Afin de tirer le meilleur parti des plantes médicinales, il convient de veiller à ce que les herbes et leurs dérivés soient d'excellente qualité. Cela exige qu'elles soient cultivées dans de bonnes conditions, correctement séchées, bien conservées et que leur date limite de consommation soit respectée.

Le recours à des plantes de mauvaise qualité est bien souvent une perte de temps et d'argent étant donné que vous n'en tirerez pas tous les bienfaits. S'agissant de plantes médicinales, la qualité prime avant tout.

On ne peut s'attendre à profiter de toute l'efficacité d'un remède naturel si la plante recherchée n'est pas la bonne ou si sa qualité laisse à désirer.
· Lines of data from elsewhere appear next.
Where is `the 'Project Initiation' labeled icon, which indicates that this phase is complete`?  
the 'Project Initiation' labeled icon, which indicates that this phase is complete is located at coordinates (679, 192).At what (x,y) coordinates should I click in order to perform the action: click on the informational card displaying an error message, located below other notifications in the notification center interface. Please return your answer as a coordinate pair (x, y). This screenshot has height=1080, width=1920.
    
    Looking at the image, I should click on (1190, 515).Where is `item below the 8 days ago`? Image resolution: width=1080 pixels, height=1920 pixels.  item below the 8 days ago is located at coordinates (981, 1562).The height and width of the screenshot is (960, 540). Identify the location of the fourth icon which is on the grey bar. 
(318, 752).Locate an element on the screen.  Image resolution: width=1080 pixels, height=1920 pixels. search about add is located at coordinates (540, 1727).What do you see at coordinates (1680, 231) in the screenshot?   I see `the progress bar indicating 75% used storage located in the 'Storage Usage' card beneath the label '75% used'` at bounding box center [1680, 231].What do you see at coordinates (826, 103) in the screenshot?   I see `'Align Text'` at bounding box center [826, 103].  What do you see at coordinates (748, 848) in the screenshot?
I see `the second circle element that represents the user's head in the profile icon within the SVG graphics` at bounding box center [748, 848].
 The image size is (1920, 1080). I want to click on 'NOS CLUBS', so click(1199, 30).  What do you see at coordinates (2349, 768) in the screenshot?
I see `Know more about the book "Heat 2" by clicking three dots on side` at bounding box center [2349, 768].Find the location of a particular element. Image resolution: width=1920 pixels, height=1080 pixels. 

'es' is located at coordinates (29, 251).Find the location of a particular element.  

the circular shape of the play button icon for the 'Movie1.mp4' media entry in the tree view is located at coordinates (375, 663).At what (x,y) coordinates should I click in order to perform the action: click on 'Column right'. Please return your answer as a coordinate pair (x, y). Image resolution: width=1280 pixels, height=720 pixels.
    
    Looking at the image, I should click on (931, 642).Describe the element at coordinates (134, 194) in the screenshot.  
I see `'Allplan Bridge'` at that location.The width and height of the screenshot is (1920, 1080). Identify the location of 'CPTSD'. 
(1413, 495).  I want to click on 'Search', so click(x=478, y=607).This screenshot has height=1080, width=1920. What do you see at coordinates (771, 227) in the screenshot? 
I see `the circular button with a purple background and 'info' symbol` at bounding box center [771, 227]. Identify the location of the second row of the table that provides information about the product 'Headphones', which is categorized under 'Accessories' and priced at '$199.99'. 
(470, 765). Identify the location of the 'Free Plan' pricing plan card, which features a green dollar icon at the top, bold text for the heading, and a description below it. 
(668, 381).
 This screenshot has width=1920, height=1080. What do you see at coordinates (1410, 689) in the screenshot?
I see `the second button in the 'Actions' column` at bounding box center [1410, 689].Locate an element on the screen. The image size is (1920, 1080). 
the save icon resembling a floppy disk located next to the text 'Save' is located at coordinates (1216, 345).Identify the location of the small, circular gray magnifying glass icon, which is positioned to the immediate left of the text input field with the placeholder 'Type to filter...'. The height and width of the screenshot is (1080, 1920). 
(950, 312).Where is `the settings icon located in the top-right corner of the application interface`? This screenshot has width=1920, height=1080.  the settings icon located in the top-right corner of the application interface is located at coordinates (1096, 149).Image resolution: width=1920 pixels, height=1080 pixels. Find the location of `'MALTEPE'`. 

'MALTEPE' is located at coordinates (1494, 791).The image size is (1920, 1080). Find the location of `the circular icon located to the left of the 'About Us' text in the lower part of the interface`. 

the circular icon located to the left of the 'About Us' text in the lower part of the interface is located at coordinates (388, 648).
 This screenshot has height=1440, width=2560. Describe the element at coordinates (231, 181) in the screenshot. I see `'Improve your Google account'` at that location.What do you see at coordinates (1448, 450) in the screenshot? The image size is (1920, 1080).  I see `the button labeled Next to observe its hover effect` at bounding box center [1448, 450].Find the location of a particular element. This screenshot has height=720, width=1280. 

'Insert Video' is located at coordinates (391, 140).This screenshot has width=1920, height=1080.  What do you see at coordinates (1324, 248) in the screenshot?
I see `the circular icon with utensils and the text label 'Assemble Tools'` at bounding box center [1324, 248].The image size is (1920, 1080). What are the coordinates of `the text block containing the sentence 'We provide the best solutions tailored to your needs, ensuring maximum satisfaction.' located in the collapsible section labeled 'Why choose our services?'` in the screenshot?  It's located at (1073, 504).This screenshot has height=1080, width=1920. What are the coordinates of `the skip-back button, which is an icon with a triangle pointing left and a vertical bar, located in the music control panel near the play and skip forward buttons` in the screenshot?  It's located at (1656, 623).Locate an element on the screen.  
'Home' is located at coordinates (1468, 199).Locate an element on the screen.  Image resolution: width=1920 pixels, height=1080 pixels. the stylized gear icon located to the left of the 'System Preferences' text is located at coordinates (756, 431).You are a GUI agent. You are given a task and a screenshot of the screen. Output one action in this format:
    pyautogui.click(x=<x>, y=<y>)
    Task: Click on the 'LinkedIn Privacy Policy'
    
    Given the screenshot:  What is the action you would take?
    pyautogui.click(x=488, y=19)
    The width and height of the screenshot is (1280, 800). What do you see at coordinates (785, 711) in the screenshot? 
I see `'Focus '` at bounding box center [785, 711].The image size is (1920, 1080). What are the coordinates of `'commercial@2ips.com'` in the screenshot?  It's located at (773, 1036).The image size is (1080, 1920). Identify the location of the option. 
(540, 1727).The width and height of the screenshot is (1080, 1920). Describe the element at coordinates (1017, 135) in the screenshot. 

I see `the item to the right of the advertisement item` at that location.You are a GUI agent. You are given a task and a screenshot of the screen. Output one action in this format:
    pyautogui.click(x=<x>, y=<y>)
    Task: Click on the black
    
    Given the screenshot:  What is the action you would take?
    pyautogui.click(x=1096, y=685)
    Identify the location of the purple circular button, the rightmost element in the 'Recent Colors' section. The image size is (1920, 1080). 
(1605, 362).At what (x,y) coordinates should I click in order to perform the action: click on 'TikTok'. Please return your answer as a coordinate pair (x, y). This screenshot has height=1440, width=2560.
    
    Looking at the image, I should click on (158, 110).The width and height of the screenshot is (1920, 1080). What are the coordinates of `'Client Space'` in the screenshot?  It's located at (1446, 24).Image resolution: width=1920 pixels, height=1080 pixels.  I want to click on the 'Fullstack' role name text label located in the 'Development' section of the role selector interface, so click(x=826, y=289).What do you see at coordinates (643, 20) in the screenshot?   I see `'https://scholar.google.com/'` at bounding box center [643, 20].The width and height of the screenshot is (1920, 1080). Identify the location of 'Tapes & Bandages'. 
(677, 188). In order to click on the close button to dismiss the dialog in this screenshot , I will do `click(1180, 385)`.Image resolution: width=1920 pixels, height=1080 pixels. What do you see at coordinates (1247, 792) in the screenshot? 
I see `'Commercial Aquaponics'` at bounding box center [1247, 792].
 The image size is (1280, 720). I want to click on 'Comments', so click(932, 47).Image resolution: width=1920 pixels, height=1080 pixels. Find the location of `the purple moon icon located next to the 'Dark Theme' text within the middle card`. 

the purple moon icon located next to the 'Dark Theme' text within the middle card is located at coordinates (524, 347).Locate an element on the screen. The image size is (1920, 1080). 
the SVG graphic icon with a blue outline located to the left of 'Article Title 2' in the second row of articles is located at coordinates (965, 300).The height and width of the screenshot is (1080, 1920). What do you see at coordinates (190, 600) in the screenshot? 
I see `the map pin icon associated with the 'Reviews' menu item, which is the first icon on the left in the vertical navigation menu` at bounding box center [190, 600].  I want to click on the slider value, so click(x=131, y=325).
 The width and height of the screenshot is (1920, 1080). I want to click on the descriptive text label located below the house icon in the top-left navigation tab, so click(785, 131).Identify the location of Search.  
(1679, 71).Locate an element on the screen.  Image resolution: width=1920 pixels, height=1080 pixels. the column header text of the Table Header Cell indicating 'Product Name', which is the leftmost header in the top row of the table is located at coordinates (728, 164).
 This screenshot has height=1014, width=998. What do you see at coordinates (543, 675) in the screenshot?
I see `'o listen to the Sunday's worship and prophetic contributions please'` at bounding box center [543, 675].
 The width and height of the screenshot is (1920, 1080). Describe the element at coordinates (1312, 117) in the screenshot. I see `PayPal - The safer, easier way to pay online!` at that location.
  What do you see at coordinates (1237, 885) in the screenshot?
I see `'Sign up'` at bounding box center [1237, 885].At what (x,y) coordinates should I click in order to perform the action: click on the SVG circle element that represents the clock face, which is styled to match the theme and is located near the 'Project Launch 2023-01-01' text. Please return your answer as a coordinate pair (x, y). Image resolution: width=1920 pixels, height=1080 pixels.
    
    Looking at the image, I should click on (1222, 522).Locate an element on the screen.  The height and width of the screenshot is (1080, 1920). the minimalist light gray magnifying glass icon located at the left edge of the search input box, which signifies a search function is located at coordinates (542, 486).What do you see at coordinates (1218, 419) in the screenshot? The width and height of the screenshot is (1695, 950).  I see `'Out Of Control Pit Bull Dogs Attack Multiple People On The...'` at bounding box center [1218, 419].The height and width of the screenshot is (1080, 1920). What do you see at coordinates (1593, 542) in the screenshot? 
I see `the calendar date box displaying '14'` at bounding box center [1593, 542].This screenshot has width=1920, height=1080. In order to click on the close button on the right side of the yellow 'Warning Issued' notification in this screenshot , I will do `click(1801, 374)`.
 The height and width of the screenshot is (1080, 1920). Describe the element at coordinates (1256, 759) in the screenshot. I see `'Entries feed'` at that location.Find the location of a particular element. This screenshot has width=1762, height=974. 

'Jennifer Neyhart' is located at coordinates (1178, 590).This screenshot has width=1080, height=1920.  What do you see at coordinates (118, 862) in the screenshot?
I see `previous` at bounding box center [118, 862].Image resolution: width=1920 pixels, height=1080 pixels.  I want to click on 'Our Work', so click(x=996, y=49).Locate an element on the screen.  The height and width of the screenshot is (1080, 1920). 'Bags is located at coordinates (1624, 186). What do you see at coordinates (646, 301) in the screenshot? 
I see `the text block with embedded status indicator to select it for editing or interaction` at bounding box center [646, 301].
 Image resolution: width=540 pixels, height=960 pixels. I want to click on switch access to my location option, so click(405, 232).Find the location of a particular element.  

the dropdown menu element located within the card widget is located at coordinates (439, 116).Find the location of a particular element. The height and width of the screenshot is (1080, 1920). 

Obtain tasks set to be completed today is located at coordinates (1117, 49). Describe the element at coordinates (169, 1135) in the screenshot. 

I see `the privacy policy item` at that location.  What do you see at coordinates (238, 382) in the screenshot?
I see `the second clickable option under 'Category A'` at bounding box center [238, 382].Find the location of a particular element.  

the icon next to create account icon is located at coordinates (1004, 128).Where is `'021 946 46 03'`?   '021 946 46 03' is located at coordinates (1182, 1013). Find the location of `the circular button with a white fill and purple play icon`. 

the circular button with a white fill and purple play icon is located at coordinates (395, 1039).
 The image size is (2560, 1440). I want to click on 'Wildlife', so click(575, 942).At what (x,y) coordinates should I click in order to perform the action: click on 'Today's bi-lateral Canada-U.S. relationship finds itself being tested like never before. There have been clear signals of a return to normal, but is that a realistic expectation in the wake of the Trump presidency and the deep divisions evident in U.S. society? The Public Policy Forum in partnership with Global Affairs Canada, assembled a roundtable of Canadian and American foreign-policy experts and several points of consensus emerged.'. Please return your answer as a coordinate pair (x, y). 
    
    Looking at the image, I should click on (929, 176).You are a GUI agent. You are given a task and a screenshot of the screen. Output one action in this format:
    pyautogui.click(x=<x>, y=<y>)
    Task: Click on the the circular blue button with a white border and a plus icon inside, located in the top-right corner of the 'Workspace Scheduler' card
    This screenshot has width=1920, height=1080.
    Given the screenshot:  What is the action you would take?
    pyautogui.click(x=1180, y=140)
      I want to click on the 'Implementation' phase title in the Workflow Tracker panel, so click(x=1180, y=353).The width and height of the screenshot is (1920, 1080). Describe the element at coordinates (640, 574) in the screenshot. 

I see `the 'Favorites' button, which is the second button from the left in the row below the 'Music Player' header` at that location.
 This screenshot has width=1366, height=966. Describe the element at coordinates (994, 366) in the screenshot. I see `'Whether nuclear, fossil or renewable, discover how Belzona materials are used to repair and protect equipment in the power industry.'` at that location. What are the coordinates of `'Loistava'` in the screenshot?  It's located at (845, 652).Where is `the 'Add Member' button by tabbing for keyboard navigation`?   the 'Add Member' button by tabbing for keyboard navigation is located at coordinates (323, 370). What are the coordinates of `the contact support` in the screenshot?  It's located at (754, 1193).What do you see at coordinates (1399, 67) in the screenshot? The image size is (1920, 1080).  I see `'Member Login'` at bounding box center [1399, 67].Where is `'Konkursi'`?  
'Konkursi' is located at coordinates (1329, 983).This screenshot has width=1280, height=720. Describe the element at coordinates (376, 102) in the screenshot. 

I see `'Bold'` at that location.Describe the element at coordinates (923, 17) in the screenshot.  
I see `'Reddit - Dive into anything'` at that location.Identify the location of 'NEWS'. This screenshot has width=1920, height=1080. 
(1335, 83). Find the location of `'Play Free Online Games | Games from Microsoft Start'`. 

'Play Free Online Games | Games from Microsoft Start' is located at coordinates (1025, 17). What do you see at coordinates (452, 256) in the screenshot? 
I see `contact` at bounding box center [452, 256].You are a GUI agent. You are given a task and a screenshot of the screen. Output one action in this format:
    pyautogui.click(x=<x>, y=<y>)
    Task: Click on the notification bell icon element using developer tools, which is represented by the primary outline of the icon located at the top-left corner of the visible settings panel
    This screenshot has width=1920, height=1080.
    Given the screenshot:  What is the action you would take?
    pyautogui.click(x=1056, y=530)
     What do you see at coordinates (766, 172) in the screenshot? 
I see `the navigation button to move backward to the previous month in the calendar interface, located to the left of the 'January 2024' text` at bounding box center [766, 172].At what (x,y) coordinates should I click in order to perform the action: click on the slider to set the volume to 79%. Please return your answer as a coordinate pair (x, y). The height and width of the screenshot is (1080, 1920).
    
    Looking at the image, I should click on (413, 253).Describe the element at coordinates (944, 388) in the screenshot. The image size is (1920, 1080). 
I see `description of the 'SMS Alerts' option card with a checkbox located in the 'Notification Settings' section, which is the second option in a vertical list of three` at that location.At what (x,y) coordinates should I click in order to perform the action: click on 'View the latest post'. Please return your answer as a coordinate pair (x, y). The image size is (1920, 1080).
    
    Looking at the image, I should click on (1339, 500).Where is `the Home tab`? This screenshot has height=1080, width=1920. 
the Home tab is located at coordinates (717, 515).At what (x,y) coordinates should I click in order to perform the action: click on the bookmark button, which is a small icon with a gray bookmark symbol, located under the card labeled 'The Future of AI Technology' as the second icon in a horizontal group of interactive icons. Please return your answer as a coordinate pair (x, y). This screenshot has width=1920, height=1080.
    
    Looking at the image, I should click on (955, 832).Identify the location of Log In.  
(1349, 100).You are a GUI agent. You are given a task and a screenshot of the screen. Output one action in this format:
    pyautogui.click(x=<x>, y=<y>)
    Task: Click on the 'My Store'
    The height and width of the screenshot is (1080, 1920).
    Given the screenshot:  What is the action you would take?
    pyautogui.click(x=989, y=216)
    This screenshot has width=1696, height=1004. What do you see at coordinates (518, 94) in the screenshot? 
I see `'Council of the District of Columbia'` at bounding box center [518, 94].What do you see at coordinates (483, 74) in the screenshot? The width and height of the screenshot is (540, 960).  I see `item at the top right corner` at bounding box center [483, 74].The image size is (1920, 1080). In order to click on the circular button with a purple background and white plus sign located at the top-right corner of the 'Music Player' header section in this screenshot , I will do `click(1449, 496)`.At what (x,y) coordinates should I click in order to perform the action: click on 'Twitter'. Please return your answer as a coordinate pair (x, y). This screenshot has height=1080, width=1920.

Une des raisons pour lesquelles la profession médicale s'est, dans son ensemble, tournée vers les remèdes conventionnels en délaissant les plantes médicinales réside dans la difficulté qu'elle avait à garantir la qualité des soins procurés par les herbes. Si des plantes couramment mises en vente sont d'excellente qualité, ce n'est pas le cas de certaines autres.

En 1998, une enquête américaine menée sur les produits élaborés à partir du millepertuis (Hypericum perforatum) fut révélatrice. Elle a montré que les teneurs en hypéricine (un des principes actifs de la plante) variaient de 1 à 17 dans les gélules proposées sur le marché.

De nombreuses gélules ne contenaient pas ce qui était écrit sur l'étiquette. Il y a plusieurs raisons à cela : la récolte de la plante peut avoir été mal faite, la plante peut avoir été mal séchée ou stockée, on a pu employer des herbes âgées ou détériorées, à moins que l'on n'ait récolté la mauvaise espèce, ou bien ce sont les procédés de transformation qui sont à incriminer. Dans chaque cas, le manque de soins aboutit à des produits médiocres dont la valeur thérapeutique est faible voire nulle.

Afin d'obtenir des produits d'excellente qualité, les fabricants de plantes médicinales suivent des procédures de contrôle strictes (appelées « bonnes pratiques de fabrication» ou BPF). Celles-ci incluent l'obligation de valider les plantes séchées selon les normes établies dans les pharmacopées (ouvrages de référence standard fournissant les caractéristiques d'une plante particulière).

Le contrôle de la qualité prévoit de fréquentes vérifications destinées à veiller à ce que les matières premières répondent bien aux critères requis et qu'elles satisfont à des exigences minimales. Les herbes sont inspectées à l'oeil nu puis analysées au microscope pour s'assurer que leurs caractères botaniques sont ceux exigés par les pharmacopées.

On procède ensuite à des vérifications biochimiques pour contrôler la présence des principes actifs à des teneurs minimales fixées par les pharmacopées et pour s'assurer de l'absence de contamination.

Cependant, la présence effective dans une plante du ou des principes actifs n'est pas suffisante et d'autres méthodes plus rigoureuses ont été mises au point.

La composition chimique d'une plante est déterminée par l'ensemble de ses composés spécifiques, identifiés par des appareils de mesure sensibles. En analysant la « signature chimique » d'une plante et en la comparant avec sa composition « témoin », il est possible de valider son identité et sa qualité.